July 12, 2007 6:51 AM PDT
Court rejects OUR plea for NET RADIO relief!
A federal appeals court has declined to grant a petition by Webcasters to delay the onset of new royalty fees that they argue could imperil their offerings.
In a one-page order filed late Wednesday, the U.S. Court of Appeals for the District of Columbia said the opponents of the fees “have not satisfied the stringent standards required for a stay pending court review” and rejected their request for an emergency stay.
Barring an 11th-hour agreement, then, between Internet radio operators and the music industry, the new fees are scheduled to kick in on Sunday.
Jonathan Potter, executive director of the Digital Media Association, whose members include larger Internet radio operators like Yahoo, Live365, Pandora and RealNetworks, said he was hopeful Webcasters could still reach a compromise with the music industry.

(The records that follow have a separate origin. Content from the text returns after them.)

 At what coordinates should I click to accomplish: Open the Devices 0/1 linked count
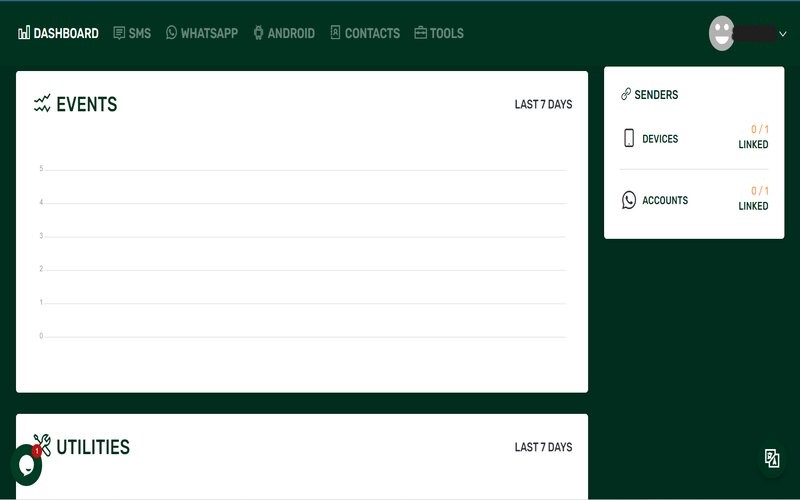[754, 137]
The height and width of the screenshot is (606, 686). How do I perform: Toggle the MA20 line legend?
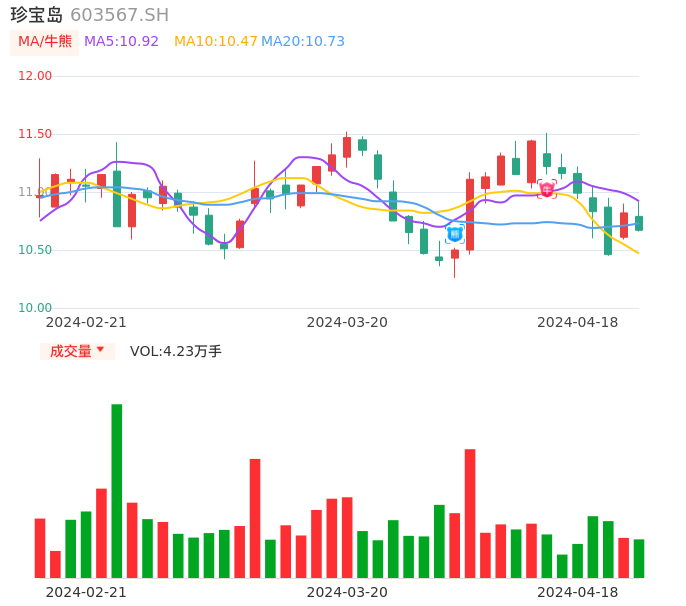(x=303, y=41)
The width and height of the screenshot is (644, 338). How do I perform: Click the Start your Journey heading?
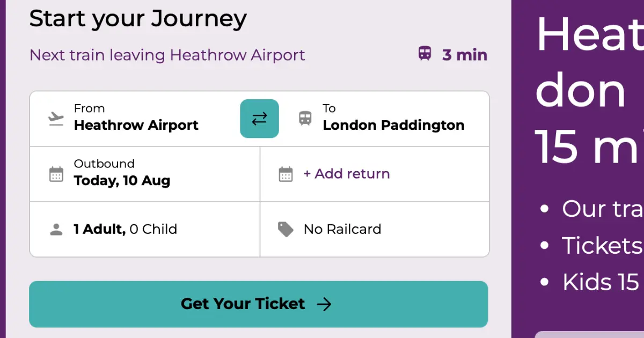point(138,19)
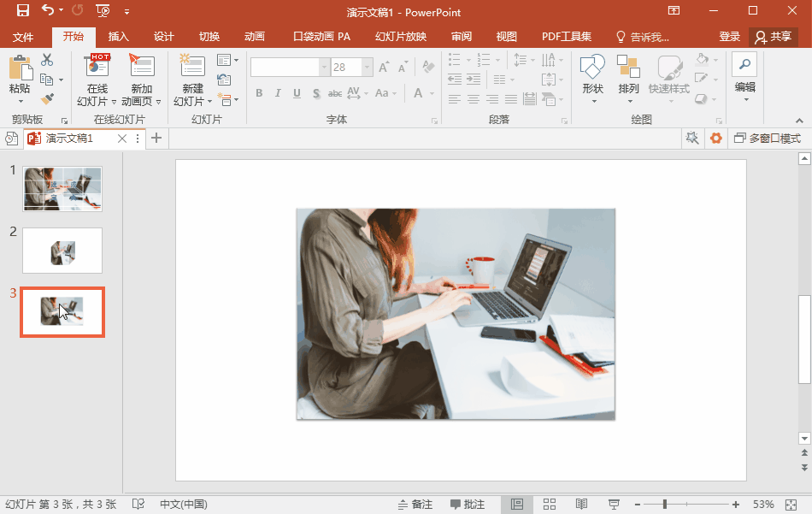Toggle the 批注 comments pane

tap(468, 504)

But until then, Webcasters will be “forced to make very difficult decisions about what music, if any, they are able to offer,” he said in a statement. “The result will certainly be fewer outlets for independent music, less diversity on the Internet airwaves, and far fewer listening choices for consumers.”
The new rules (PDF) issued by the U.S. Copyright Royalty Board earlier this year prescribe rate hikes of 0.08 cent per song per listener retroactive to 2006. They would also climb to 0.19 cent per song by 2010. According to the advocacy group SaveNetRadio, smaller Webcasters could face payment increases of up to 1,200 percent of what they owed before, while larger ones could owe up to 300 percent more.

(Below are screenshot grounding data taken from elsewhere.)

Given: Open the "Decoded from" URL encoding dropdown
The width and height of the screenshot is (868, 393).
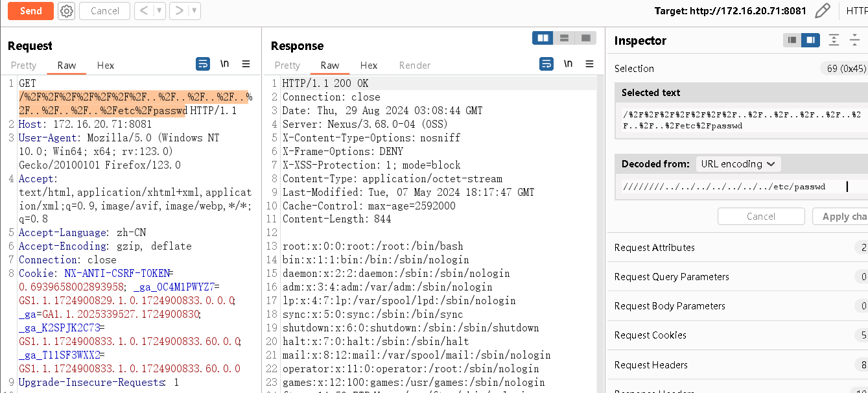Looking at the screenshot, I should pyautogui.click(x=738, y=164).
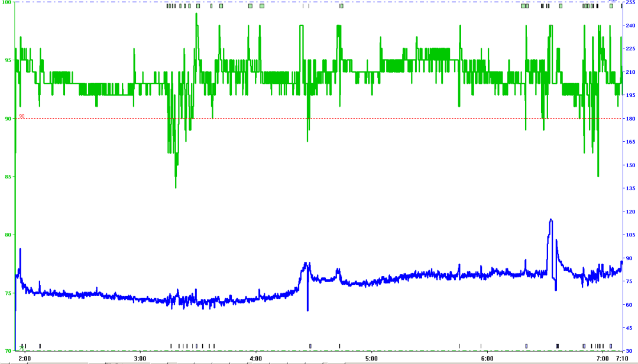Viewport: 638px width, 364px height.
Task: Click the bottom blue event marker just before 6:30
Action: (526, 346)
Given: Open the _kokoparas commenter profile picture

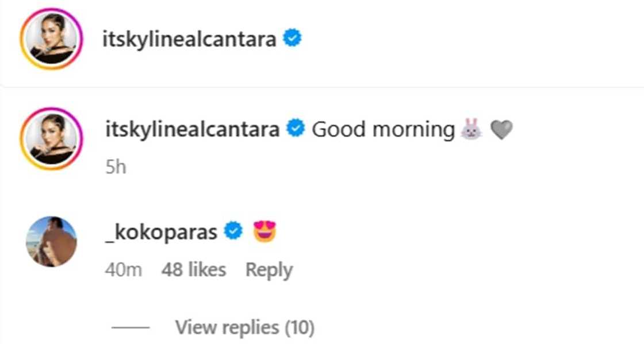Looking at the screenshot, I should 52,242.
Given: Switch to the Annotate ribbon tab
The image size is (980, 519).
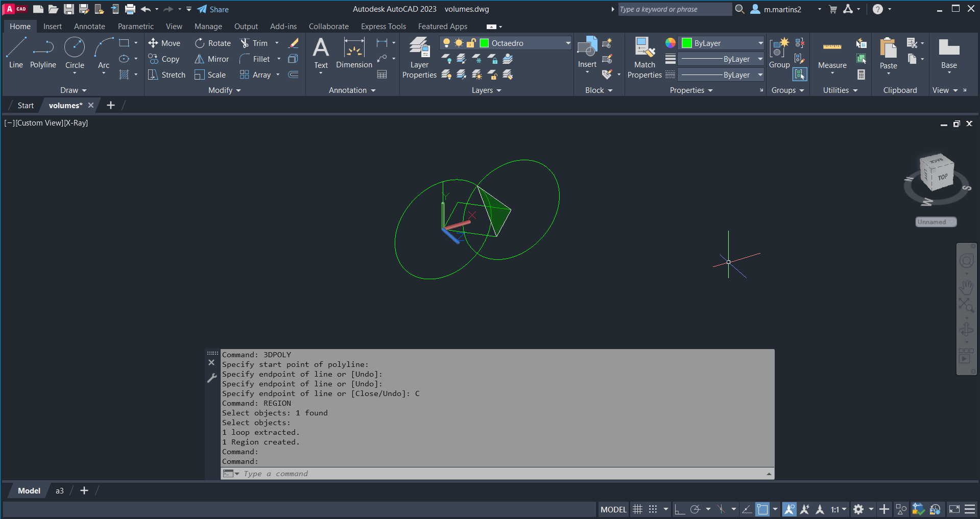Looking at the screenshot, I should point(89,27).
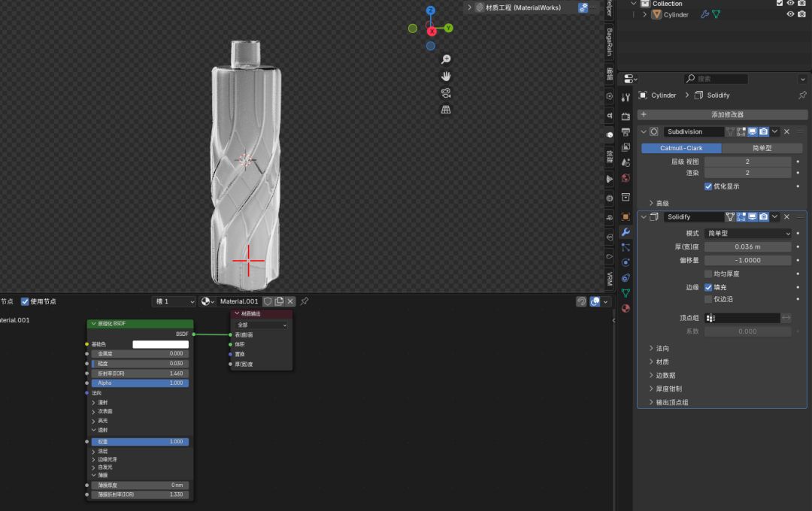Open the 槽 1 material slot dropdown
Image resolution: width=812 pixels, height=511 pixels.
click(x=174, y=301)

Each station would also have to hand over a minimum $500 royalty payment per “channel” under the ruling, which DiMA says could cost the three largest Net radio operators–Yahoo, RealNetworks and Pandora–more than $1 billion in the first year alone.
SoundExchange, the nonprofit entity that collects the fees, was not immediately available for comment on the decision Thursday.
The group has offered two attempted compromises to the Net radio industry, but they haven’t gone far enough to meet the Webcasters’ wishes thus far. First, it attempted to extend a peace offering to smaller Webcasters by saying it would freeze through 2010 the “below-market” rates they have been paying since 1998. But Net radio advocates said that would effectively discourage smaller firms from growing their operations. More recently, the group also reportedly to cap at $2,500 the $500 per “channel” minimum fee for all Webcasters but, according to DiMA, only through 2008.
If an accord can’t be reached, Congress may need to step in and pass a bill that would overturn the CRB’s ruling, said Rep. Jay Inslee (D-Wash.), one of the sponsors of the House of Representatives version. His bill proposes leveling the royalty rates for all digital broadcasters–satellite, cable and Internet–at 7.5 percent of their revenues.
“I hope a compromise between online radio broadcasters and record labels can be reached before then, but if the hammer drops, urgency for congressional action only increases,” he said.